Pacific trainers and educators introduced to Climate Change Education Inside and Outside the Classroom

Climate change education is particularly relevant in Small Island Developing States that are on the frontlines of its impacts. Through a series of workshops, UNESCO has been working with educators and trainers to enable them to develop hands on Education for Sustainable Development programmes, with the proactive “measure, analyse, share and take action” (MAST) approach. The latest “Climate Change Education Inside and Outside the Classroom” workshop took place in Poindimié, New Caledonia, on 27-30 October 2014, with the support of the North Province of New Caledonia.

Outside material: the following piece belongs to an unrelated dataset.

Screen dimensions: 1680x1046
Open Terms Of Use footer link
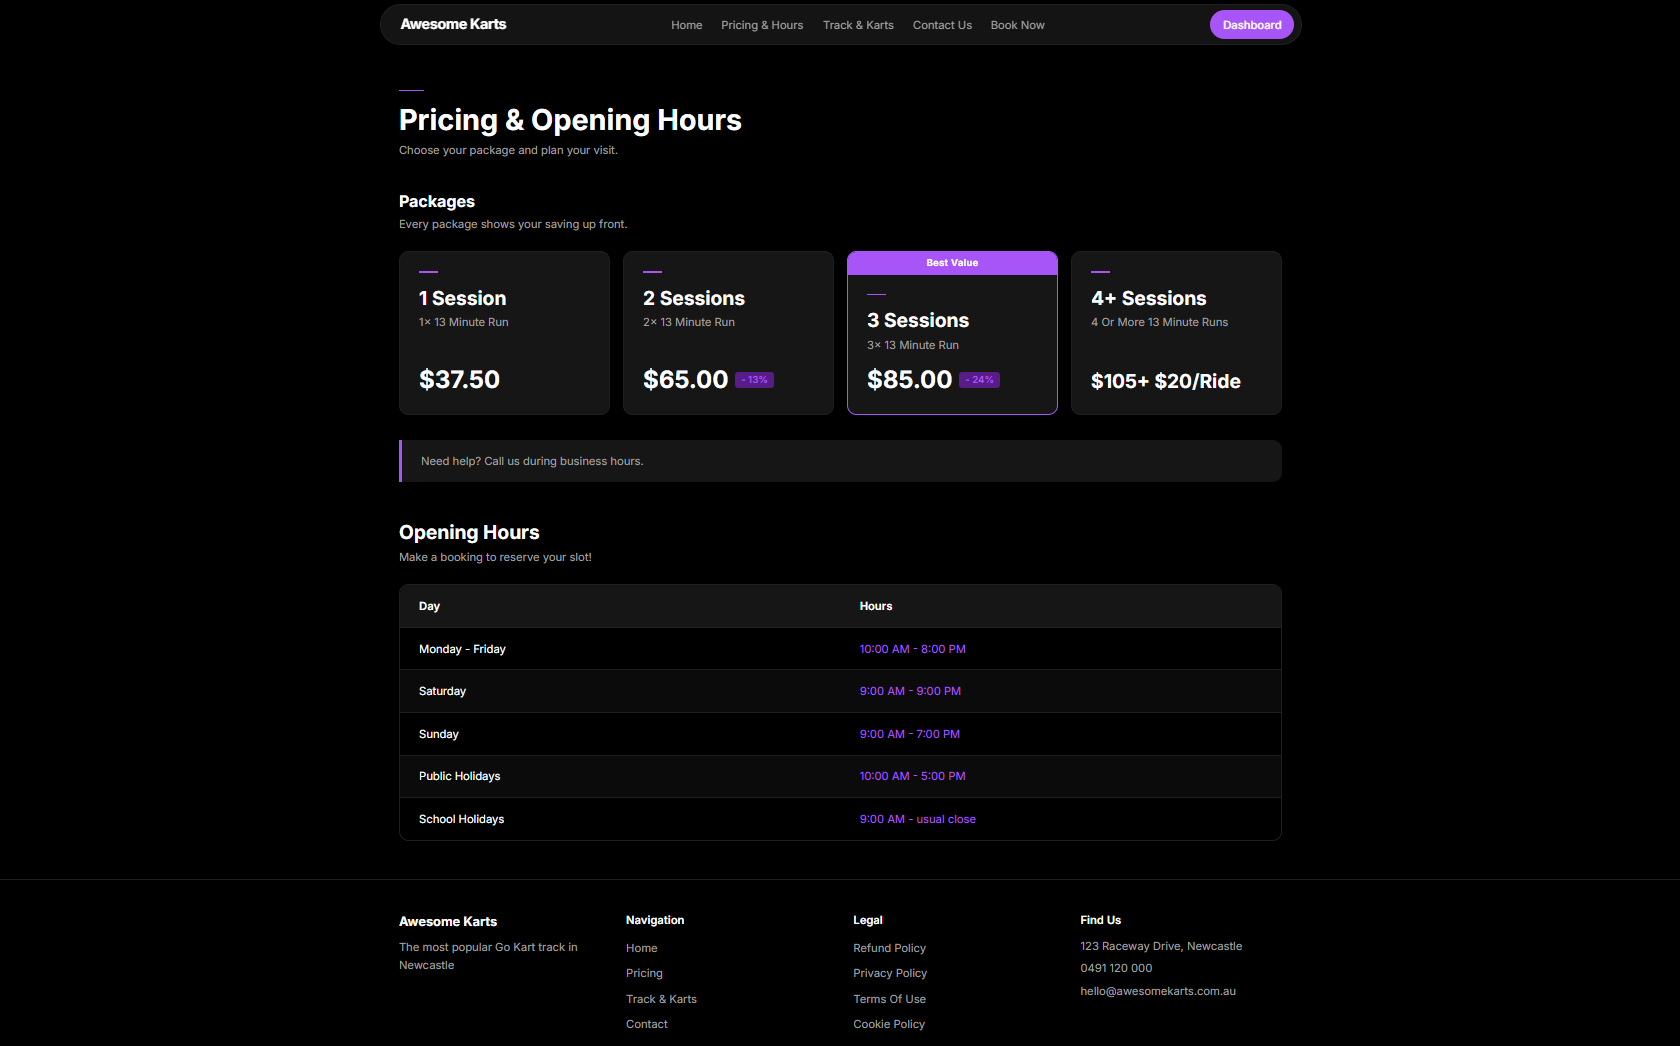(889, 999)
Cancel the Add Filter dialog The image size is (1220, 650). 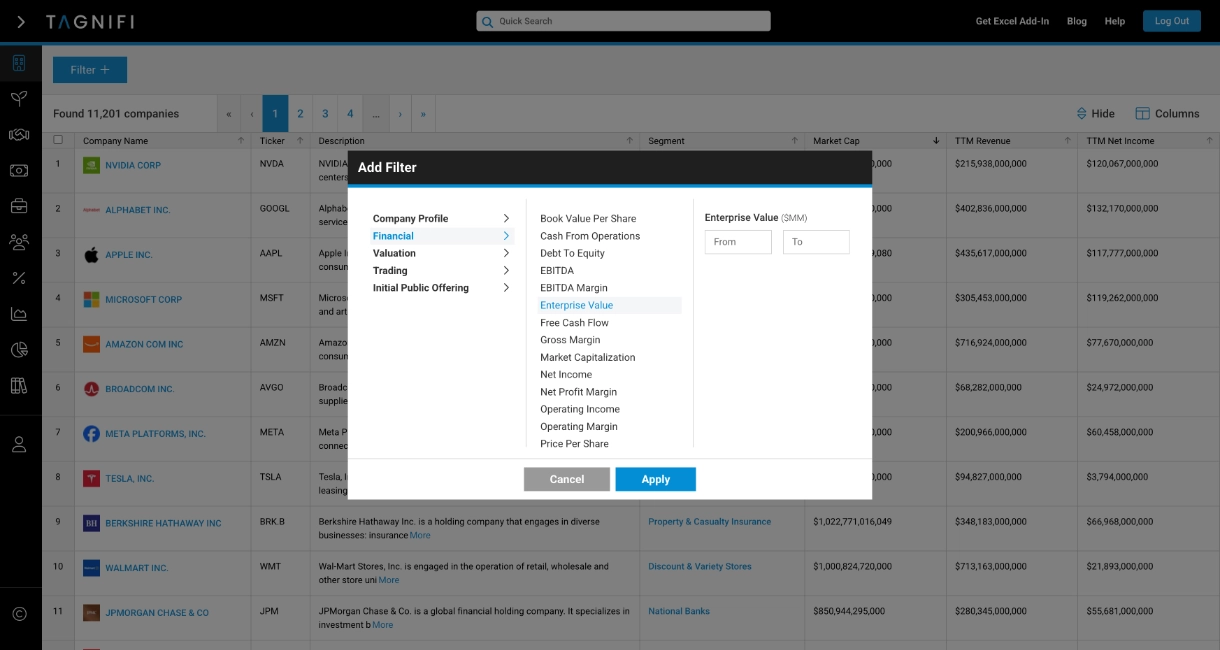click(566, 479)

It was attended by 28 primary, secondary and tertiary level teachers, school principals, teacher trainers, educators and curriculum developers from ministries of education, and community educators from non-governmental organisations (NGOs), mainly from Small Island Developing States (SIDS) of the Pacific Ocean.

The course focused on stimulating and supporting the integration of climate change education for sustainable development (ESD) approaches in education courses, along with cross-curricula classroom practice and non-formal learning programmes. The course also emphasized the importance of supporting educators to take action, starting locally with targeted activities aiming to adapt to the ongoing effects of climate change.

Through this workshop, educators from the Pacific region were introduced to the MAST approach and its applications to education for sustainable development (ESD) in the context of climate change. Participants were also trained to incorporate rigorous scientific knowledge and ethical reflection into climate change adaptation and mitigation approaches and measures in small islands and coastal regions. They were provided with a platform, along with supporting documents and course outline, which can be used for developing Climate Change pedagogical programmes, activities or materials.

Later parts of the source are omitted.